With Jonathan still working even 2-3 more years, all risk is virtually eliminated — roughly 460K per year extra going in makes a massive difference to the downside scenarios.

What We Want to Give Henry and Pippa

Gift Per Child Henry (when) Pippa (when)
University fully paid 100K Age 18 (2032) Age 18 (2035)
First home deposit Up to 1M Age 27 (2041) Age 28 (2045)
Legacy wealth 4M (when portfolio allows) Mid-30s Mid-30s
Total per child 5.1M

The university and home deposits are essentially guaranteed. The legacy gifts are highly likely but treated as flexible — they depend on how markets perform over the next 20+ years.

What's Been Decided This Month

Jonathan worked through a comprehensive review with an AI financial advisor. Key outcomes:

  1. Restructuring our Kernel investments — moving from cautious/defensive funds toward growth. We have 15-25 years before the big expenses, so we can afford to be bold.

  2. Selling Microsoft shares on the US brokerage (about 205K worth) — bringing money home into NZ funds with better tax treatment (28% vs 39%).

  3. Resuming "sell and diversify" policy — Microsoft shares sold as they vest, spread across diversified funds.

  4. Eliminating the cash buffer entirely — no need to hold cash in funds. When tax payments are due, we sell a small amount from whichever fund has grown the most. Puts all money to work.

  5. Confirmed all-PIE strategy — keeping everything in NZ-managed funds for the 28% tax rate.

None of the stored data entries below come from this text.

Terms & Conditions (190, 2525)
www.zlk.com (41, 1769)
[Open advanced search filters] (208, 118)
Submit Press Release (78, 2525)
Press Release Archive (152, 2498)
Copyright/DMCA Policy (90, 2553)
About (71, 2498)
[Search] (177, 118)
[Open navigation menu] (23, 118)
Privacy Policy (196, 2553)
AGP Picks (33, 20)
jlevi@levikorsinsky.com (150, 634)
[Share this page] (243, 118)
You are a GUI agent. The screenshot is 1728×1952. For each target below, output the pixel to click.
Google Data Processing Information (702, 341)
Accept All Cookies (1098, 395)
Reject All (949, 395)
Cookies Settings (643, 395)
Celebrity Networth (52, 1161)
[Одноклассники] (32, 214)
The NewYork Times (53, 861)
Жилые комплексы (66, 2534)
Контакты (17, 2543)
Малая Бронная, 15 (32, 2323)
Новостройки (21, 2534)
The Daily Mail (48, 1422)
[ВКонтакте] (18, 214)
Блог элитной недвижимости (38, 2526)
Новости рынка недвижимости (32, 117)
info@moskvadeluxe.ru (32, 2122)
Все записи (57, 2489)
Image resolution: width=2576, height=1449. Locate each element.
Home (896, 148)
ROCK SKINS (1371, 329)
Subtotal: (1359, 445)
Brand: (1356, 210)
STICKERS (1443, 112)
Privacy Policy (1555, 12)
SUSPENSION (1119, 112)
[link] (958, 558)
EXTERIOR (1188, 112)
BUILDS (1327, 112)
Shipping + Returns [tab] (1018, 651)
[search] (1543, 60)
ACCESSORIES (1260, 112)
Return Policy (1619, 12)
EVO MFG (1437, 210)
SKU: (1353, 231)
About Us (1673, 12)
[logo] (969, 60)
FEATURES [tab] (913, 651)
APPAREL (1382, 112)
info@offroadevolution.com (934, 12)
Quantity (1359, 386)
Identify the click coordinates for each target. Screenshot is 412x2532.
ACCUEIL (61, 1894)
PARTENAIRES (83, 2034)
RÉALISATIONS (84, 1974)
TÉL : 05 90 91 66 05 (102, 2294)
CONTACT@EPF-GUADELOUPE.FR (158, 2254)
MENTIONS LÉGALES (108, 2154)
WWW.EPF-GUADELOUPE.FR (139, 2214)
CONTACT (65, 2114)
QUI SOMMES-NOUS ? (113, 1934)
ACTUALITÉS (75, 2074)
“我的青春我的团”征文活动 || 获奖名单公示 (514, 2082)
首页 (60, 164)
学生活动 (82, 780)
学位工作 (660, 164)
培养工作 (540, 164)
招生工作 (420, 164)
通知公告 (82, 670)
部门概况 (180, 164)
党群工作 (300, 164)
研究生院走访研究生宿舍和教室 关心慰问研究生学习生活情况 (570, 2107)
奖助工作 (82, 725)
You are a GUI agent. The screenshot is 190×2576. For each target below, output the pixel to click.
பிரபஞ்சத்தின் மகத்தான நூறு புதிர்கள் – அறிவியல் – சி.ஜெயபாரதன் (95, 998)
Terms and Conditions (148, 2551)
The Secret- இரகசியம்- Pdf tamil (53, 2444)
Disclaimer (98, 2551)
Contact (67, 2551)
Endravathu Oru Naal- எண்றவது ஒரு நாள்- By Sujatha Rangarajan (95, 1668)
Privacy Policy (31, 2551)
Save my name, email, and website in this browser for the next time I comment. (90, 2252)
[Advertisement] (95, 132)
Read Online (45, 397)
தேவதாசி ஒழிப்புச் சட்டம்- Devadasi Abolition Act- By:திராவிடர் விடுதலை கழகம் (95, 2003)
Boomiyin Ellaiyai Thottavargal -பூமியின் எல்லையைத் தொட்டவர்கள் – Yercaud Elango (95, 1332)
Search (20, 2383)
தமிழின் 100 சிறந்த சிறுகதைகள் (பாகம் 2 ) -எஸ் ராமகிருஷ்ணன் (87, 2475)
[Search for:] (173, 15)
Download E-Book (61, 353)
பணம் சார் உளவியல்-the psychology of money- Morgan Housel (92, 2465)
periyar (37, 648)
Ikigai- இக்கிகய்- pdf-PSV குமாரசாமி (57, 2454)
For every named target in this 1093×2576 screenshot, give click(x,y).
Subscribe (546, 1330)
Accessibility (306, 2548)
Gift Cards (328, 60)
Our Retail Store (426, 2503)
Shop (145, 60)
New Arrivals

This also eliminates the stressful 150K/year provisional tax payments over time.

Our Safety Margin

The Monte Carlo simulation shows:

  • 95% chance our core goals (retirement + uni + homes) are fully funded
  • Median outcome by 2053 is 20.8M (even after all gifts and spending)
  • The only real risk is committing to fixed legacy amounts regardless of market conditions — which is why we keep that flexible

In a severe market crash (30% drop tomorrow), we'd temporarily be at 3.9 million — still enough to fund 200K per year for decades. Markets recover; they always have over 20+ year periods.

The Bottom Line

Jonathan is 41. He's financially independent today. He's choosing to keep working because it's low-stress and each year adds nearly half a million to our family's wealth. Working even a few more years virtually eliminates all downside risk.

He can walk away whenever the balance tips from "worth it" to "not worth it" — and our family's future is secure either way.